• _Do this_: Rewrite the entries from the start through the line containing "pos(191,138)", replacing "Server" with "Network" and changing nothing else.

• _Data rows_:
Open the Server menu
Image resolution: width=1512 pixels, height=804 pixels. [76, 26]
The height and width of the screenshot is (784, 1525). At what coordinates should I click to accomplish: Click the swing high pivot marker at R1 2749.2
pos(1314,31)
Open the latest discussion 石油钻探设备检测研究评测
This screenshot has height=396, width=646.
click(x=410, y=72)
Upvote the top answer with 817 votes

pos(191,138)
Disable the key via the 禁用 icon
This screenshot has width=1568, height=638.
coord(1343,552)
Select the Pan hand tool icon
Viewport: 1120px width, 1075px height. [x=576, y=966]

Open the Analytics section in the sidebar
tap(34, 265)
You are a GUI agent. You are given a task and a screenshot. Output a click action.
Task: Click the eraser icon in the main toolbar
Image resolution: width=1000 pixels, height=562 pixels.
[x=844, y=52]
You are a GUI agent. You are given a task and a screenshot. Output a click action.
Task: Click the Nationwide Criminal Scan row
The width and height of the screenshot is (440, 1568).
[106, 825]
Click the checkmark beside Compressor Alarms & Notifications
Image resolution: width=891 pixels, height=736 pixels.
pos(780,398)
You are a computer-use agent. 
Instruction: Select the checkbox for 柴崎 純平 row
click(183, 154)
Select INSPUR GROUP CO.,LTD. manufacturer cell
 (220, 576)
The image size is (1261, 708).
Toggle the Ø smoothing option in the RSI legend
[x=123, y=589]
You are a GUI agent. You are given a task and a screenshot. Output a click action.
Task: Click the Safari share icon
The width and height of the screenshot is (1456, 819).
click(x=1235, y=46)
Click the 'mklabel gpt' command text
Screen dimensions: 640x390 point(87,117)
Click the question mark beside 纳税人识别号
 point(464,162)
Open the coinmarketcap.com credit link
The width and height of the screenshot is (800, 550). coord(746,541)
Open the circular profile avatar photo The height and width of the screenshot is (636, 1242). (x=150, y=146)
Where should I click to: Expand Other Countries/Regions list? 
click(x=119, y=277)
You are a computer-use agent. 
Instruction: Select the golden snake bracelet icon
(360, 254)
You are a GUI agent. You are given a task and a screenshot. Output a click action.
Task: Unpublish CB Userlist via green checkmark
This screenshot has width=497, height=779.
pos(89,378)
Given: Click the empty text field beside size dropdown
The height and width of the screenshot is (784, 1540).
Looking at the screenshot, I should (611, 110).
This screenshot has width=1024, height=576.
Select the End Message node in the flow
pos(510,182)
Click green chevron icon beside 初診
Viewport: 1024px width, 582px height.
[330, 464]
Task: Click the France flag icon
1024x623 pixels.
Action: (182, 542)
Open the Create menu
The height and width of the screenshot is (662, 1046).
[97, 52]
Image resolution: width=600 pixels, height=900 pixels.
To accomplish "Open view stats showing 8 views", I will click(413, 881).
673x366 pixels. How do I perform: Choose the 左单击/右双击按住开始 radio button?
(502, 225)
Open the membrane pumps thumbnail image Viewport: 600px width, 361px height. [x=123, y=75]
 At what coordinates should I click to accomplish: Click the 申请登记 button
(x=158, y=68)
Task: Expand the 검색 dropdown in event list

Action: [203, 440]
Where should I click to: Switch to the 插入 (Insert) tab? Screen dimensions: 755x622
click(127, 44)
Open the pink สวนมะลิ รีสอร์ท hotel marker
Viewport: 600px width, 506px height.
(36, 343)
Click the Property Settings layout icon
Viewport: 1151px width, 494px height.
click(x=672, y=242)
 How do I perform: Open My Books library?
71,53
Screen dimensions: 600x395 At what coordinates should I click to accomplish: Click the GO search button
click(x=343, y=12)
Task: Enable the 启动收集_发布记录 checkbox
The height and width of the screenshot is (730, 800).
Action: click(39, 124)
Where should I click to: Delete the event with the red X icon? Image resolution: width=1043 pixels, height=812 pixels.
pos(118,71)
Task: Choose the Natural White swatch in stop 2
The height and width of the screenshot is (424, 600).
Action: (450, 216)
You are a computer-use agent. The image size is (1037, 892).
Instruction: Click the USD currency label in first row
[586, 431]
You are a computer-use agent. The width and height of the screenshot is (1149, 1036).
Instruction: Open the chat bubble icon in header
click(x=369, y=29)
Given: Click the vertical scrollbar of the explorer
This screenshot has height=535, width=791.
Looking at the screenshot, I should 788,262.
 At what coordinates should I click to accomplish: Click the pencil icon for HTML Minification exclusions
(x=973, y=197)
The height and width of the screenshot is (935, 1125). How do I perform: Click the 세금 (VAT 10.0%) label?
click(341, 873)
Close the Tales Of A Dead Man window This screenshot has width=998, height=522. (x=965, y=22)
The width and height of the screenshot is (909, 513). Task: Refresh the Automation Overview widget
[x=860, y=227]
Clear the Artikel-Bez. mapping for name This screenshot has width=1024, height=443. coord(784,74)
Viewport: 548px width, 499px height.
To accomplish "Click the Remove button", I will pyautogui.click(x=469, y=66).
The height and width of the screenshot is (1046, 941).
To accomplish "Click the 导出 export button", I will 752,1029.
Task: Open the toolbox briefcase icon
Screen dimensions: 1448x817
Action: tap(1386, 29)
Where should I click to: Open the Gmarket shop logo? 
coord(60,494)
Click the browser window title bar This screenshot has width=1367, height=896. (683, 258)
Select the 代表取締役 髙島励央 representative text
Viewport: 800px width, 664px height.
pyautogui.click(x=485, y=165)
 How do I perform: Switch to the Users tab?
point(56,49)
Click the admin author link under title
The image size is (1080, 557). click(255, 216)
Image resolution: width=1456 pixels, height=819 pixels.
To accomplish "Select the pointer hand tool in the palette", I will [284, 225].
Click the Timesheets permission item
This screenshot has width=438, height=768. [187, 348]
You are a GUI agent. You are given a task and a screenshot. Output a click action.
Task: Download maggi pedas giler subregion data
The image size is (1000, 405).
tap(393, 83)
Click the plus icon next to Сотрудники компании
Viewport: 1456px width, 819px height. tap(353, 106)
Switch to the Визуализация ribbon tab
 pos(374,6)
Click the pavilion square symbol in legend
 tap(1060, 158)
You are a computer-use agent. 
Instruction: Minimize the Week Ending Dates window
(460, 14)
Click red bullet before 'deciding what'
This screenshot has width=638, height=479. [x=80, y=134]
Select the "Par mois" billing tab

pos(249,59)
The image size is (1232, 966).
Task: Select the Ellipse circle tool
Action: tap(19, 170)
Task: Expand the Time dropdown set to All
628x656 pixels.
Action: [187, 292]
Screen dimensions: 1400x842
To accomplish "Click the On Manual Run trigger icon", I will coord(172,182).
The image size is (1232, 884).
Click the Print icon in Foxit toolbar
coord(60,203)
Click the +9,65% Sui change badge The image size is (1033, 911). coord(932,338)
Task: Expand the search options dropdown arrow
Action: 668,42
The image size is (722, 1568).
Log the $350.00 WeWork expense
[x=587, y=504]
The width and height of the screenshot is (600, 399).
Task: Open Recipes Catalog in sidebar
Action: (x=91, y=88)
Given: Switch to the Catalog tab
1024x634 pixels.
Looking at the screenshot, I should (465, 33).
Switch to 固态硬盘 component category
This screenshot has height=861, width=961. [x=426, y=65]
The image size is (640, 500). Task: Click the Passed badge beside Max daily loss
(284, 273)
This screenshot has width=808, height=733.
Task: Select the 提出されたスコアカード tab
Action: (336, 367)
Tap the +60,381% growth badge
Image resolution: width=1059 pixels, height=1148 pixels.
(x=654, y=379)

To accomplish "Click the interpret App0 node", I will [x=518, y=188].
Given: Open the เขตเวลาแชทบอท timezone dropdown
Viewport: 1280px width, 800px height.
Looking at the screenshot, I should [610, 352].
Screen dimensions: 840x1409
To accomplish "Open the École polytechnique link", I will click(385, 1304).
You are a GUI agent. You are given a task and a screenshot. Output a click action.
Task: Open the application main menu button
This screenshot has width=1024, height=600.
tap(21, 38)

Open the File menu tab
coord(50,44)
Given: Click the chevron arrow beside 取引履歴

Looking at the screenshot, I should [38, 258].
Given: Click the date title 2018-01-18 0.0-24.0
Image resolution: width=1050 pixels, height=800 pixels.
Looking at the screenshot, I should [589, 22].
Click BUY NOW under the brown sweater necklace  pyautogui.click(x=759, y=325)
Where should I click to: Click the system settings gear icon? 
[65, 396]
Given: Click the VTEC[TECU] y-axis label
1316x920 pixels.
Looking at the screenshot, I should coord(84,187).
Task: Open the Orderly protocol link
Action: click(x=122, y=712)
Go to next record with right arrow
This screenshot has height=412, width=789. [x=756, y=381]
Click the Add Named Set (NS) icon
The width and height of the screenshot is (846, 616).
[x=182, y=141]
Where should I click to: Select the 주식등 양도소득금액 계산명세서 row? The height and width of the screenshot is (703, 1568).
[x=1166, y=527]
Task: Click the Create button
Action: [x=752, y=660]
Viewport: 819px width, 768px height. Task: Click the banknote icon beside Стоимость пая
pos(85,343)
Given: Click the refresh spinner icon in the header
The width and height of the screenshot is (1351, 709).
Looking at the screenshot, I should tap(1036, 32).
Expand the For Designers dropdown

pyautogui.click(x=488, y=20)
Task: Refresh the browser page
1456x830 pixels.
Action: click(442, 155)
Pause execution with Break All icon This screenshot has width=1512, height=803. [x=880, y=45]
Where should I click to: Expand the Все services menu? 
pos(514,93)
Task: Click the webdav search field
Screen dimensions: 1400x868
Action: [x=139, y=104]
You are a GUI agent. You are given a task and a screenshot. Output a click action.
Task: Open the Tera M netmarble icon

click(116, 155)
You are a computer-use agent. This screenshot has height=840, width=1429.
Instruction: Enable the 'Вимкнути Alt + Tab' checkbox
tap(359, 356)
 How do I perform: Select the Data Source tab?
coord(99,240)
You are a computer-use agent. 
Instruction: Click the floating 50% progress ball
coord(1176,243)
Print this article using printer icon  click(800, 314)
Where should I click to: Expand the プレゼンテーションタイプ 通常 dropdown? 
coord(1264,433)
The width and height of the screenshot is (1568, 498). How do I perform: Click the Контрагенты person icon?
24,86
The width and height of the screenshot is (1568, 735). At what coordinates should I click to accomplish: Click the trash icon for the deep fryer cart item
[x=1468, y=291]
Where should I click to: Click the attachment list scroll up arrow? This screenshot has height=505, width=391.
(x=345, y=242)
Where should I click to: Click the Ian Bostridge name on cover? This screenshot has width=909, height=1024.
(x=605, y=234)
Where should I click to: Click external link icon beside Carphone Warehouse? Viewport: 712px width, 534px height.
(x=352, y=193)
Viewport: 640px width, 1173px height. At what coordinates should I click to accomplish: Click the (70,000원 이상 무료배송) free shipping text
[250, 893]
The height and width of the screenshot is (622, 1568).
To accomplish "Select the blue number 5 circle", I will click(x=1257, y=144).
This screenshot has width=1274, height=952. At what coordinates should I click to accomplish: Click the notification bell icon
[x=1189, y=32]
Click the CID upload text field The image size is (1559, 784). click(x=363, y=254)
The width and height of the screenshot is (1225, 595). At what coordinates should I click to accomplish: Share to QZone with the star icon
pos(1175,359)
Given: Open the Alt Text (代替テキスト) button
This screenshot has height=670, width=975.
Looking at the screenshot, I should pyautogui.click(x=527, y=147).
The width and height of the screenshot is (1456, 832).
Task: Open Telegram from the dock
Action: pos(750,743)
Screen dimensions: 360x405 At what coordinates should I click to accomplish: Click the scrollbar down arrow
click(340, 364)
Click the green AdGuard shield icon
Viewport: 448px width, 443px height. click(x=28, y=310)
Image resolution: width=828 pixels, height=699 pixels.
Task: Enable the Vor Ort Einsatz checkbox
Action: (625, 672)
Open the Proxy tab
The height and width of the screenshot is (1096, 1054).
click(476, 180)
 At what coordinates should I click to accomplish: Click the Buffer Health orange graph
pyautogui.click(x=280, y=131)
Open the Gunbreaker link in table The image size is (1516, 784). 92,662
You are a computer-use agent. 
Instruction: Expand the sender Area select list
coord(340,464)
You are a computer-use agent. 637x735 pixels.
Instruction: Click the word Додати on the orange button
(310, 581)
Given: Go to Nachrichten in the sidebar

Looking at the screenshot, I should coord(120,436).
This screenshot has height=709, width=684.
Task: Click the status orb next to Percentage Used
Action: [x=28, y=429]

• _Task output_:
Open the Network menu
Image resolution: width=1512 pixels, height=804 pixels. [76, 26]
The height and width of the screenshot is (784, 1525). At what coordinates should I click to accomplish: Click the swing high pivot marker at R1 2749.2
pos(1314,31)
Open the latest discussion 石油钻探设备检测研究评测
This screenshot has height=396, width=646.
click(x=410, y=72)
Upvote the top answer with 817 votes

pos(191,138)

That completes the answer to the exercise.